We first prove that \(\exp (G)=p^2\). Suppose, for a contradiction, that \(g\in G\) is of order \(p^3\). By Theorem 4.3, \(\langle {g}\rangle \trianglelefteq G\) and so \(\langle {g^p}\rangle \trianglelefteq G\). Since \(\exp (Z(G))=p\), \(g^p\not \in Z(G)\) and so \(\mathcal {C}_G(g^p)\) is a maximal subgroup of G. Assume that x is an element of G. Suppose that \(|x|=p\). Since \(p>2\), \(\langle {g}\rangle \trianglelefteq G\), and \(|g|=p^3\), \(g^x=g^{1+kp^2}\) for some \(k\in \{1,\dots ,p\}\). It follows that \([g^p,x]=1\). Now assume that \(|x|\ge p^2\). By Theorem 4.3 \(\langle {x}\rangle \trianglelefteq G\) and so \([g,x]\in \langle {g}\rangle \cap \langle {x}\rangle \). Since \(\langle {g}\rangle \cap \langle {x}\rangle \in \{\langle {g^p}\rangle ,\langle {x}\rangle , \langle {g^{p^2}}\rangle , 1\}\). It follows that \(|[g,x]|\le p\) and so \([g^p,x]=[g,x]^p=1\). Therefore, \(g^p\in Z(G)\) which is a contradiction as \(\exp (Z(G))=p\). Hence \(\exp (G)=p^2\).
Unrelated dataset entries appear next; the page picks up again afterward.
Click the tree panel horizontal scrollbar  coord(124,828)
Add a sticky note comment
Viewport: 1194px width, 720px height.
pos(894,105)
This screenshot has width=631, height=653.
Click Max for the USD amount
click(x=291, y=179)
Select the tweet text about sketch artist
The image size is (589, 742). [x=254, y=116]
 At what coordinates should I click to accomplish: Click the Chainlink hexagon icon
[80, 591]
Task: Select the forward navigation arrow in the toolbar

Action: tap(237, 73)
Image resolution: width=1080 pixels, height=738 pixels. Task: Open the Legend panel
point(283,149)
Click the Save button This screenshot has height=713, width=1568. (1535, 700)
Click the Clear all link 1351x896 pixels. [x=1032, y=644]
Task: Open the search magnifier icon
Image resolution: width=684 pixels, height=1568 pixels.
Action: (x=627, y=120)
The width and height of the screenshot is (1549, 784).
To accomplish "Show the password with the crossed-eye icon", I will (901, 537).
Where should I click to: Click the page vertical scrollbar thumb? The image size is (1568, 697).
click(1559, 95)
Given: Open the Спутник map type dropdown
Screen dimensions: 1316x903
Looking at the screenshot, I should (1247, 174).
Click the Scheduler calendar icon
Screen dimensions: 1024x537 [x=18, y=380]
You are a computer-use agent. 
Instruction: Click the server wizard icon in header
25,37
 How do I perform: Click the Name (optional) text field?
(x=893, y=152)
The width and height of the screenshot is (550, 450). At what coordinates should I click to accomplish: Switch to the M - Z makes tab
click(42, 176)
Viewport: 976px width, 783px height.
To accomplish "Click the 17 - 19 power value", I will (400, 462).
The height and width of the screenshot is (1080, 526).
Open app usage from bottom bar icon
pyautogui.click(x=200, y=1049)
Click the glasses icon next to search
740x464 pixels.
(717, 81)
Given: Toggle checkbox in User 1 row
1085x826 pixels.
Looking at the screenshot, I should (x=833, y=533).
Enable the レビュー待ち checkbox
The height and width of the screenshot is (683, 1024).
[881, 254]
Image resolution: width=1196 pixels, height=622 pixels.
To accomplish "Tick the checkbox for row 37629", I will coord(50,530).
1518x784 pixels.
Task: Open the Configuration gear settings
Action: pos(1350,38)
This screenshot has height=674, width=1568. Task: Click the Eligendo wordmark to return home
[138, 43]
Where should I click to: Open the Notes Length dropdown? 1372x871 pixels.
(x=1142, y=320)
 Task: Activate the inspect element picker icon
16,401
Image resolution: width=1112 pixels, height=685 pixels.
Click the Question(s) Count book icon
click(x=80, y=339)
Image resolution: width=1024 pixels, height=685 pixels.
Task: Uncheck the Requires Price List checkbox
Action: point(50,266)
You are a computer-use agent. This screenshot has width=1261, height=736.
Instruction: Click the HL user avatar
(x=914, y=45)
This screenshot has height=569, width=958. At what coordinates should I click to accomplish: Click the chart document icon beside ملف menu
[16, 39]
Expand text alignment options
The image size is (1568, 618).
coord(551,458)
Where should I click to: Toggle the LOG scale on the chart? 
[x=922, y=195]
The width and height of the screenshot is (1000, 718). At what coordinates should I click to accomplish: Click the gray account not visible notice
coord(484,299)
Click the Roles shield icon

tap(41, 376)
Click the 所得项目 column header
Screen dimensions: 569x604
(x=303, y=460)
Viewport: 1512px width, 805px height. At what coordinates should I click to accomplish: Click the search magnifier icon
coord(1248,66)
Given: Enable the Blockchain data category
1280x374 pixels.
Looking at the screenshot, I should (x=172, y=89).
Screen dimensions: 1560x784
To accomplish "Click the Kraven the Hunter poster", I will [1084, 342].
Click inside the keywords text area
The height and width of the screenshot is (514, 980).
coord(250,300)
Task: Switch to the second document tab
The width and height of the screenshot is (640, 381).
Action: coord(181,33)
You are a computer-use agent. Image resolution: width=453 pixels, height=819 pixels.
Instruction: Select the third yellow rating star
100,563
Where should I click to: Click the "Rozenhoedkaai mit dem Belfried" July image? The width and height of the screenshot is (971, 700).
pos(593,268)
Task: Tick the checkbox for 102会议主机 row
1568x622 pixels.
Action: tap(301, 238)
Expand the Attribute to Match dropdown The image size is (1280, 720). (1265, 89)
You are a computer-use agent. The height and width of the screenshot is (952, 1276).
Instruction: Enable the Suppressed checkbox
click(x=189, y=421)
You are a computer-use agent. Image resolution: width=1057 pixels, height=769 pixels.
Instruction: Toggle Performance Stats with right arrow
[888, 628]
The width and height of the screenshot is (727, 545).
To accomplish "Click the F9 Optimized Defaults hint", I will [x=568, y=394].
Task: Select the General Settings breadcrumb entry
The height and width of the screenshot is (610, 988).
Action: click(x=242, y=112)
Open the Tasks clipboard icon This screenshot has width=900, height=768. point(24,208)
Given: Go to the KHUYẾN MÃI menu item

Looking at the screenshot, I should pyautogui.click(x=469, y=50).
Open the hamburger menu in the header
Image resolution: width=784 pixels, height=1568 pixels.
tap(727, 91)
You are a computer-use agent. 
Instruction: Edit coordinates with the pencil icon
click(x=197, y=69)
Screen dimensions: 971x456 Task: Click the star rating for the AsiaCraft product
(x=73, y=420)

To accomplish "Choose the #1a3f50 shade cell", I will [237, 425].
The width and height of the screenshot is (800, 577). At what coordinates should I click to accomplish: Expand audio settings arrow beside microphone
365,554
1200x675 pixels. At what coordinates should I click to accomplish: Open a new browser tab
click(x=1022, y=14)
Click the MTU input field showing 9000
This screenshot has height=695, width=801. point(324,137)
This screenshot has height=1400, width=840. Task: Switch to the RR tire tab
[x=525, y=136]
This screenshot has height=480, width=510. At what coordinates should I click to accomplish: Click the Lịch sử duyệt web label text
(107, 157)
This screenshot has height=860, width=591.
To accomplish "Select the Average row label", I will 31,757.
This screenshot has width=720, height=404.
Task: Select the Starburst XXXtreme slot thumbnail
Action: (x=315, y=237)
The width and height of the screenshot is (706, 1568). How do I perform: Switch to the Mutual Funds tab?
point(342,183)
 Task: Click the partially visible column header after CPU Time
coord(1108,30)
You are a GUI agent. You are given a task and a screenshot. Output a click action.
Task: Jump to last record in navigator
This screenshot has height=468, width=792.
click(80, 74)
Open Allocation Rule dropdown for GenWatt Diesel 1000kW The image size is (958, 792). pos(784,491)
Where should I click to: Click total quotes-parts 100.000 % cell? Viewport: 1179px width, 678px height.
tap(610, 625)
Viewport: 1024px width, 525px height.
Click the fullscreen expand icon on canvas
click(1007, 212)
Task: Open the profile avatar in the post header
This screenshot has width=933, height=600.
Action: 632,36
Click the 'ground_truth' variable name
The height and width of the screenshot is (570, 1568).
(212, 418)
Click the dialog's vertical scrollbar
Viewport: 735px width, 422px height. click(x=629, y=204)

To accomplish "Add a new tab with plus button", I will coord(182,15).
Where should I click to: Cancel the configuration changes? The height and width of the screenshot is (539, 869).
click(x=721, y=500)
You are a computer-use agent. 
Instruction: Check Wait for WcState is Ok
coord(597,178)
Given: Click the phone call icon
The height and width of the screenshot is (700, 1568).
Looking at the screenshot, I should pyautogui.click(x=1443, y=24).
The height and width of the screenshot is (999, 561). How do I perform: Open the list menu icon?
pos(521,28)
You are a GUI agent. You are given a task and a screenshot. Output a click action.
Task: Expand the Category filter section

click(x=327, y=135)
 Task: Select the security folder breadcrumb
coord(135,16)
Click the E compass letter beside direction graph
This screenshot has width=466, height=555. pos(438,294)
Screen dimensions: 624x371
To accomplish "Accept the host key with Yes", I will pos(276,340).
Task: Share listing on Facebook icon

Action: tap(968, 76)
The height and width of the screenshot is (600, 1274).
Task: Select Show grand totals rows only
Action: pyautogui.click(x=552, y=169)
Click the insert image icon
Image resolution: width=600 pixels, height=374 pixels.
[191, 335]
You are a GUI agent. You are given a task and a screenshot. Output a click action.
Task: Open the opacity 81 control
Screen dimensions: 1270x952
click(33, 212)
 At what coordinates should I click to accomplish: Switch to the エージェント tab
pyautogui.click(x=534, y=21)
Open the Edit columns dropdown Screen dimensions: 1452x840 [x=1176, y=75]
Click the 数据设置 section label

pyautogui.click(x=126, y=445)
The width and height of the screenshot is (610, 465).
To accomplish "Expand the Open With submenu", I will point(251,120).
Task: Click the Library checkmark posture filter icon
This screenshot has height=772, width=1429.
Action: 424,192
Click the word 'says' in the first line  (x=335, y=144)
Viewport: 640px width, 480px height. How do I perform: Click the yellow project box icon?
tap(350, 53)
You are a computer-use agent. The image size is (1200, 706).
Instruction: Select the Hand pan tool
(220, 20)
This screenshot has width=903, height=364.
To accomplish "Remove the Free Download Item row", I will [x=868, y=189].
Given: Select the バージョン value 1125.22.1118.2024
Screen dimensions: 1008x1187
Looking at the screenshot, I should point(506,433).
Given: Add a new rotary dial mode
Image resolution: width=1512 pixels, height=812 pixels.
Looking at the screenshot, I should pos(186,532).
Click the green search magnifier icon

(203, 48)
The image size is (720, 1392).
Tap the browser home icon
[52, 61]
Now let \(x,y\in G\) be of the same order \(p^2\). We show that \(\langle {x^p}\rangle =\langle {y^p}\rangle \). The latter is equivalent to say \(\langle {x}\rangle \cap \langle {y}\rangle \not =1\). It follows from Lemma 4.4 that \(\mathcal {C}_G(x)=\mathcal {C}_G(y)\) is abelian. We can find an h element of order \(p^2\) in \(G\setminus C_G(x)\): for if \(g\not \in \mathcal {C}_G(x)\) and \(|g|=p\), then \(|xg|=p^2\) and \(xg\not \in \mathcal {C}_G(x)\). Since \(1\ne [x,h]\in \langle {x}\rangle \cap \langle {h}\rangle \), \(\langle {x^p}\rangle =\langle {g^p}\rangle \), similarly \(\langle {y^p}\rangle =\langle {g^p}\rangle \). Therefore \(\langle {x^p}\rangle =\langle {y^p}\rangle \).

Hence \(G^p\) is cyclic of order p, since \(\exp (G)=p^2\).

Now we show that \(G'=G^p\). We show that \([x,y]\in G^p\) which follows that \(G'=G^p\). Suppose a is an element of G of order \(p^2\). Since \(\mathcal {C}_G(a)\) is maximal, \(G=\mathcal {C}_G(a)\langle {b}\rangle \) for some \(b\in G\). It follows that \(G'=\langle [m,b], [m,m'] \;|\; m,m'\in \mathcal {C}_G(a)\rangle ^G\).

Let x and y be elements of G. If |x| or |y| is greater than p, then by Theorem 4.3, \([x,y]\in \langle {x^p}\rangle \) or \(\langle {y^p}\rangle \) and so \([x,y]\in G^p\).

If \(\mathcal {C}_G(a)\) is not abelian, it follows from Theorem 3.4 (ii) that \(\mathcal {C}_G(a)'\le G^p\). The latter is clearly valid if \(\mathcal {C}_G(a)\) is abelian. Thus \([m,m']\in G^p\) for all \(m,m'\in \mathcal {C}_G(a)\). By the previous paragraph, it remains to show that \([m,b]\in G^p\) for \(m\in \mathcal {C}_G(a)\) whenever \(|m|=|b|=p\). Since \(|ab|=p^2\) and \([m,ab]=[m,b]\), it follows from the previous paragraph that \([m,b]\in G^p\). This shows that \(G'\le G^p\). \(\square \)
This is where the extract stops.